Difficile de le contredire: c'est lui qui était à la manœuvre pour Chasse, pêche, nature et traditions qui avait recueilli en 1999 à la surprise générale plus de 6% des voix avec en tête de liste Jean Saint-Josse.
"L'angoisse" pour les LR
De quoi permettre de faire rentrer 6 députés au Parlement européen et de mordre sérieusement sur les listes de la droite dirigées à l'époque par Charles Pasqua et Nicolas Sarkozy.
C'est encore Thiery Cosse qui a aidé Nigel Farage, l'ancienne figure anglaise du Brexit, à lancer la Countryside alliance en 1997, véritable tremplin politique quelques années plus tard pour le Britannique. Dans les rangs des Républicains, on ne fait d'ailleurs même pas semblant d'afficher l'indifférence cordiale du RN et de Reconquête.
"Ce n'est vraiment pas une bonne nouvelle du tout. Déjà que ça va être très compliqué, si en plus on a un obstacle en plus, ça devient l'angoisse", soupire ainsi un député européen LR.
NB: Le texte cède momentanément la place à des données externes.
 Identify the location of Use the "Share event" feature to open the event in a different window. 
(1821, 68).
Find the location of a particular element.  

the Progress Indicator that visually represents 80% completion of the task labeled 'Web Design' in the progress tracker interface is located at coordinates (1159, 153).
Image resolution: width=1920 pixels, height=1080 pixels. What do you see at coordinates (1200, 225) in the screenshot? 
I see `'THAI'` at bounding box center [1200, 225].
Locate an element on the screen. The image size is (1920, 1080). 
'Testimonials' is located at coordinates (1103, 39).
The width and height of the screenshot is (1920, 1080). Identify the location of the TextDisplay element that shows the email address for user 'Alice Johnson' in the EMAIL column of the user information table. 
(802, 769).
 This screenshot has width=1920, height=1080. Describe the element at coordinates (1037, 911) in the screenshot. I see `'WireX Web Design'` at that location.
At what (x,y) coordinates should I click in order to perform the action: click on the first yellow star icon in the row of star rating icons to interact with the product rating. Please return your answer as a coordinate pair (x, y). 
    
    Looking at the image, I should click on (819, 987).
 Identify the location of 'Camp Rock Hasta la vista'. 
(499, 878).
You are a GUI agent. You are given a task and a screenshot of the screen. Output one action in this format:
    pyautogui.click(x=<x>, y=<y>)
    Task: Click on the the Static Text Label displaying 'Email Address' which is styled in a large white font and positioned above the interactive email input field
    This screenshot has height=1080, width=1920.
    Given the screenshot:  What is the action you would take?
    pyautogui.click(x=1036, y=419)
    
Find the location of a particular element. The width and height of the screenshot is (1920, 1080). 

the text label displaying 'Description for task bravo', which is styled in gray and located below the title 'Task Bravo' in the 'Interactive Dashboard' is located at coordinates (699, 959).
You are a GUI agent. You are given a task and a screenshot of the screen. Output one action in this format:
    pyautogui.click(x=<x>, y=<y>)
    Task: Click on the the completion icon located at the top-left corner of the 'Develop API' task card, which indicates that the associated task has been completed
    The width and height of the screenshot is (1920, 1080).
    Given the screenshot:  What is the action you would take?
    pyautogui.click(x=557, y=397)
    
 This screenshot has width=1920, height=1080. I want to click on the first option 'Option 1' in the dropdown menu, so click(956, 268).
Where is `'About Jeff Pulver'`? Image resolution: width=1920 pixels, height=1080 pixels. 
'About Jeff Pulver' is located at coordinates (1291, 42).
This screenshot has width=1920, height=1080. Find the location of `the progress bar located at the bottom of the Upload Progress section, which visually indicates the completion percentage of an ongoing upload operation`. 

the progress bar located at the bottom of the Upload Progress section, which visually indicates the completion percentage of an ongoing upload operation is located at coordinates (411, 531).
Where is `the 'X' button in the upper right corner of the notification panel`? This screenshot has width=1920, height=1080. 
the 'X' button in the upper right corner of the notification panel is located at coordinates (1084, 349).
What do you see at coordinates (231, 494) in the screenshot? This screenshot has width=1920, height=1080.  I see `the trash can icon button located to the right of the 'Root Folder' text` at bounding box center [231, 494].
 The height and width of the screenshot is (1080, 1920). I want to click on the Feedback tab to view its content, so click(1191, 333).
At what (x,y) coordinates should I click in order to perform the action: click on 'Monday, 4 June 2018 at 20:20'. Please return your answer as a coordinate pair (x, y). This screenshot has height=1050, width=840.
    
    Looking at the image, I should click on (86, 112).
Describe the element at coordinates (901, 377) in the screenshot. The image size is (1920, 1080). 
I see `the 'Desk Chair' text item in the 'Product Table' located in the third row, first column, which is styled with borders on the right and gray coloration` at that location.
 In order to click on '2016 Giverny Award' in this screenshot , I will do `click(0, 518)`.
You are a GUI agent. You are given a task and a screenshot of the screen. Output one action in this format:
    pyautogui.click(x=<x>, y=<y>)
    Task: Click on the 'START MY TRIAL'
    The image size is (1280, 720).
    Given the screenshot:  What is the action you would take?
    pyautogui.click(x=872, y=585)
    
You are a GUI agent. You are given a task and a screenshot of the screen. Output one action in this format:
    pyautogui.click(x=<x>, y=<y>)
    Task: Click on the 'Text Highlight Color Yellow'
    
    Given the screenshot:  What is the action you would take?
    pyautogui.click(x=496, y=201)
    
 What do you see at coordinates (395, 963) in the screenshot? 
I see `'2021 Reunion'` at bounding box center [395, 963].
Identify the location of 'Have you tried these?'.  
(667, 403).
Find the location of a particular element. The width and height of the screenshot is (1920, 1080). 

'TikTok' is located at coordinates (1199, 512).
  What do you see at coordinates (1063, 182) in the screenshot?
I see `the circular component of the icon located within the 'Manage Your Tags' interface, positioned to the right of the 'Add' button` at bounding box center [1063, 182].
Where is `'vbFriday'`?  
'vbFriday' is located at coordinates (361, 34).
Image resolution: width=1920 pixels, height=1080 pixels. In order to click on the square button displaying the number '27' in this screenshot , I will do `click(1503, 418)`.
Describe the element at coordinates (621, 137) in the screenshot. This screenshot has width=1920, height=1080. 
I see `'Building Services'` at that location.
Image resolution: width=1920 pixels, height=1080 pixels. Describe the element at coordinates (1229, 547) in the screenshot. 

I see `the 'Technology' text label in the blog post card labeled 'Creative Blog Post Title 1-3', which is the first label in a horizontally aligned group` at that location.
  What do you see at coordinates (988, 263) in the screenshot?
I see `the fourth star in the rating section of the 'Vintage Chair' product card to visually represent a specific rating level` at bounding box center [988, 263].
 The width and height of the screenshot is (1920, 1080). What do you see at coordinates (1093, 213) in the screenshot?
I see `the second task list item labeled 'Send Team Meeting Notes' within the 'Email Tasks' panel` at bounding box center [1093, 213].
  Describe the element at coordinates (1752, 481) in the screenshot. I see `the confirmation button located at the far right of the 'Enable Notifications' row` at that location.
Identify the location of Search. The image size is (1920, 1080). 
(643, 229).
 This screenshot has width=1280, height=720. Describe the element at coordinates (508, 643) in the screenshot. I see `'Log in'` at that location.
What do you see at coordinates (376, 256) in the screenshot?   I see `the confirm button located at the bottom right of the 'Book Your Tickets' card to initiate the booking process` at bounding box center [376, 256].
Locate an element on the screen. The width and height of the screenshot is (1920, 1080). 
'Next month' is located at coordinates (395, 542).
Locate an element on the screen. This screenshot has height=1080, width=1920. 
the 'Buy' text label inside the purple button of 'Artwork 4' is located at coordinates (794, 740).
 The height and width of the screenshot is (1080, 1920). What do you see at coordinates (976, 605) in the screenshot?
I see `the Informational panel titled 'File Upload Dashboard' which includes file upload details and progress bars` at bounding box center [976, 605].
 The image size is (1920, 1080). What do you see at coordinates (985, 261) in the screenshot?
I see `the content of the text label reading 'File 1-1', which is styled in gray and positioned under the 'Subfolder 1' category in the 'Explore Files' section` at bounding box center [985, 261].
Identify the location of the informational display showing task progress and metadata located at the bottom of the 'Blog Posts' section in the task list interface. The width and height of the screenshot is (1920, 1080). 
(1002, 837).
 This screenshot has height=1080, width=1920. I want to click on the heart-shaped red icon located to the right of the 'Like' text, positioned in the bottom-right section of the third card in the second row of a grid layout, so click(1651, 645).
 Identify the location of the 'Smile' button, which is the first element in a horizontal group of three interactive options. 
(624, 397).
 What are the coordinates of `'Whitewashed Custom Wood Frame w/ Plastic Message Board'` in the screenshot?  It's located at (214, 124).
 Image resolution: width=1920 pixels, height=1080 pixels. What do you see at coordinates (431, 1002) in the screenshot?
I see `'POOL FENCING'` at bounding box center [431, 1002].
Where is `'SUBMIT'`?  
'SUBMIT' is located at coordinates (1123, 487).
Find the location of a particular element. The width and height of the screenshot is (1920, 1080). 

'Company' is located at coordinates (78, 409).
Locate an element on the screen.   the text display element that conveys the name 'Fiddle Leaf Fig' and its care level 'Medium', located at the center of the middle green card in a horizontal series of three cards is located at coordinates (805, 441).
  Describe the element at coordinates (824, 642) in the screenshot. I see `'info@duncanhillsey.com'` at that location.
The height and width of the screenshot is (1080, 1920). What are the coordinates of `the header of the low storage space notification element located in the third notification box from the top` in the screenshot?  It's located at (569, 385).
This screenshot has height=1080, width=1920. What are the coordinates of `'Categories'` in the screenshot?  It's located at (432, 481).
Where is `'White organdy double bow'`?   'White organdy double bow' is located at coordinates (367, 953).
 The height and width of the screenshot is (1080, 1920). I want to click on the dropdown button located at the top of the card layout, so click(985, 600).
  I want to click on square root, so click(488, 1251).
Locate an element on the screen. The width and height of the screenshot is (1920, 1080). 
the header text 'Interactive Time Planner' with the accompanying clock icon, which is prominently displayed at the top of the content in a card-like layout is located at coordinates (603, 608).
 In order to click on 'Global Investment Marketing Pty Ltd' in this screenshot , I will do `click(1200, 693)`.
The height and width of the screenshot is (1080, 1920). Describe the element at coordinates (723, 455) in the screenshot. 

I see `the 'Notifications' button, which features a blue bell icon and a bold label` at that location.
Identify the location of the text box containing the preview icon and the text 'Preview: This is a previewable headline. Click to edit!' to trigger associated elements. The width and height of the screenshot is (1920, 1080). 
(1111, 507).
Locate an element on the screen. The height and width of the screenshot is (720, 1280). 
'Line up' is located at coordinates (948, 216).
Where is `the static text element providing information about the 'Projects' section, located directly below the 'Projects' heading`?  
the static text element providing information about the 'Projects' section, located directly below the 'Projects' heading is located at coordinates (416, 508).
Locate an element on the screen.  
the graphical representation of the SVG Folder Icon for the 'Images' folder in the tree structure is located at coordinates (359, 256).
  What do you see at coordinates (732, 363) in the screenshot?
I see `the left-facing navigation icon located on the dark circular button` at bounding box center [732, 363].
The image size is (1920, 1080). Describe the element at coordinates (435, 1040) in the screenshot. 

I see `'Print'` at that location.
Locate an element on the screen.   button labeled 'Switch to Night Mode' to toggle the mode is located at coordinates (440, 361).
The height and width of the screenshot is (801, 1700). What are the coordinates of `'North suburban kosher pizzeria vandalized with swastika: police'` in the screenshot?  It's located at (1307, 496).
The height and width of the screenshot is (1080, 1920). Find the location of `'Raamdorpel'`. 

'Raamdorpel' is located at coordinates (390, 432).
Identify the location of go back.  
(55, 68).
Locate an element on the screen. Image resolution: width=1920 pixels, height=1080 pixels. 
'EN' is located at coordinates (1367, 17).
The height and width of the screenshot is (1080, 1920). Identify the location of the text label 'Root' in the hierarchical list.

"Un calcul un peu hasardeux"
Manifestement soucieux de ses bonnes relations avec l'ensemble de l'échiquier politique, le lobbyiste des chasseurs a déjeuné ces derniers mois avec Jordan Bardella, Laurent Wauquiez et Éric Ciotti. Sans guère faire l'unanimité dans le camp du président.
"Espérer que des gens qui ne voudraient pas voter pour nous votent pour d'autres qui, à la fin sont proches de nous, me semble un calcul un peu hasardeux", tance un ministre venu de la droite.
En cas de succès, le succès de l'Alliance rurale aurait surtout l'allure d'une bonne nouvelle le soir des élections. Thierry Coste promet qu'elle ne pas siégera pas avec les élus macronistes au Parlement européen. Une façon comme une autre de ne pas se considérer comme un poisson-pilote du président.